Document:

++++

In the above equation, ${\phi }_{a_{\frac{T}{\tau }}}$ is the bow angle at the end of the predicted trajectory of the AUV of this side.

5. Distributed Dynamic Target Hunting by AUVs Based on CPPPEA

This section proposes the CPPPEA (Consensus-Based Polynomial Prediction and Polygonal Encirclement Algorithm), in which the consistency algorithm ensures the reliability of AUV cluster distributed cooperation, the polynomial regression algorithm predicts the trajectory of dynamic targets in real time, providing data support for encirclement, and the standard polygon strategy can achieve the generation of encirclement potential points and efficient encirclement of targets.

5.1. AUV Swarm Consistency Algorithm

We introduce a leader–follower architecture with a robust leader election mechanism to ensure information consistency and fault tolerance within the AUV swarm. The consistency algorithm ensures that even when the leader AUV fails, the cluster of capture tasks can maintain high availability and stability.

A distributed consistency scheme is designed based on BASE theory, as shown in Figure 9. In the distributed swarm, all nodes can be in one of three states: follower, candidate, or leader. The leader node is elected to handle and maintain the consistency of distributed information. The leader periodically sends heartbeat messages to synchronize information within the swarm and maintain its term. If the leader node fails, a new leader is elected, and the term number is incremented. If the previous leader recovers and receives heartbeat data with a higher term number from the new leader, it will automatically revert to the follower state. When selecting a new leader, candidates will first vote for themselves and send a message requesting voting to other nodes in the cluster. When a candidate node receives more than half of the votes, it will be promoted to a leader node, and its term will be increased by 1. This mechanism ensures the information consistency and high availability of the distributed system.

++++

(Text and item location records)
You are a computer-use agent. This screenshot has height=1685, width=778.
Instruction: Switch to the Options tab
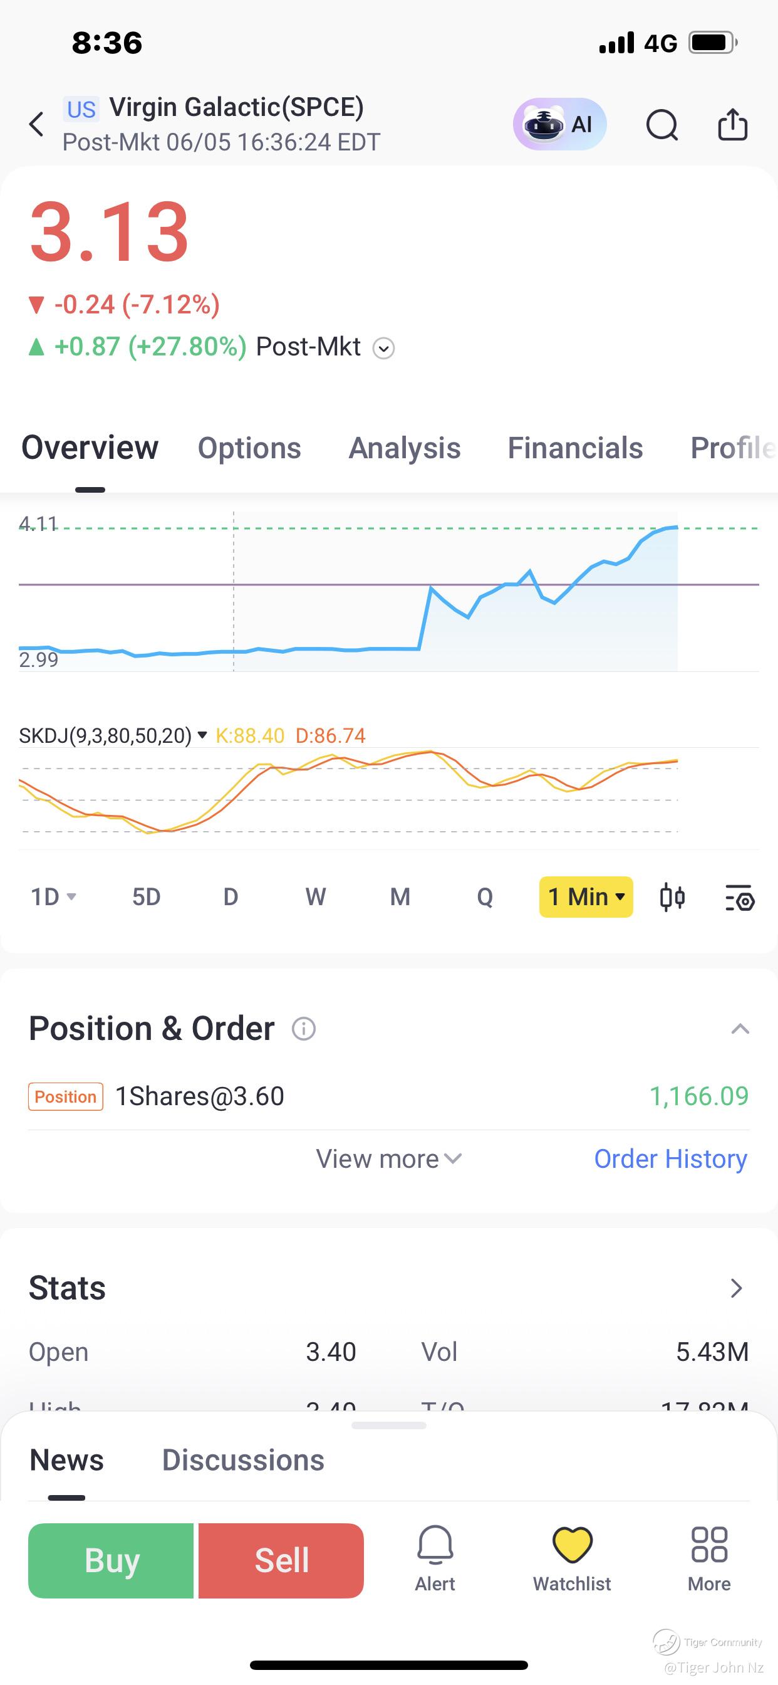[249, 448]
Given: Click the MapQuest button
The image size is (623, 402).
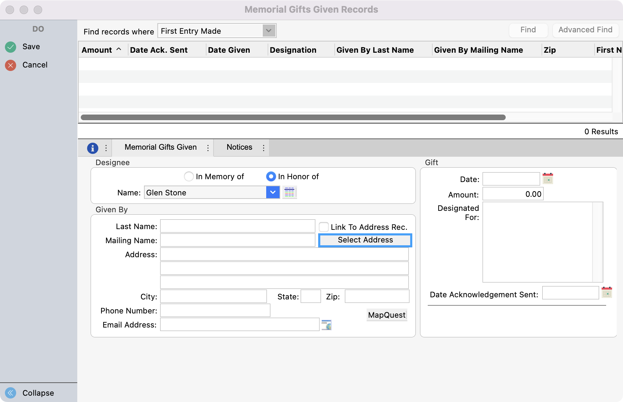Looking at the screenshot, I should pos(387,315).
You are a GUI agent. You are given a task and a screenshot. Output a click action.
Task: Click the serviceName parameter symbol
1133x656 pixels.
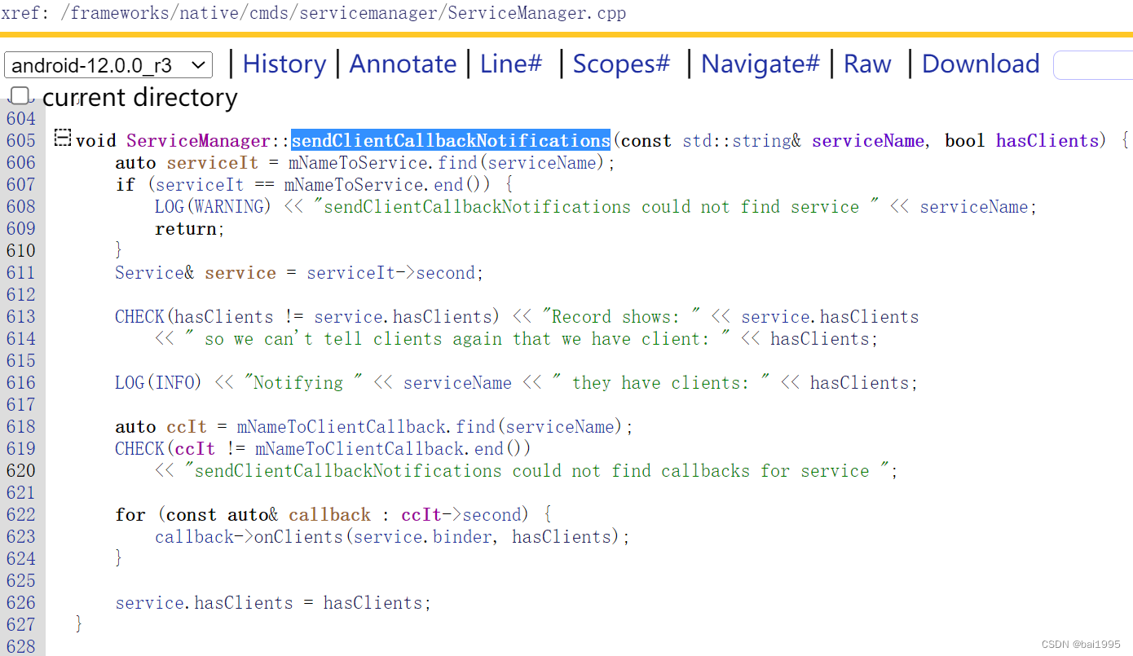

++++

What you will do:
Could you turn the paragraph in the AUV excerpt that begins "A distributed consistency scheme is designed" into a shorter bulleted list that keeps its main facts? The records are separate material and have no connection to the AUV excerpt.

Exercise response:
- The distributed consistency scheme is based on BASE theory (Figure 9).
- Each node in the swarm is a follower, a candidate, or a leader.
- The elected leader handles and maintains the consistency of distributed information.
- The leader sends periodic heartbeat messages to synchronize the swarm and maintain its term.
- If the leader fails, a new leader is elected and the term number is incremented.
- A recovered former leader that receives a heartbeat with a higher term number reverts to follower.
- In an election, candidates vote for themselves and request votes from the other nodes.
- A candidate with more than half of the votes becomes leader, and its term increases by 1.
- This mechanism ensures information consistency and high availability.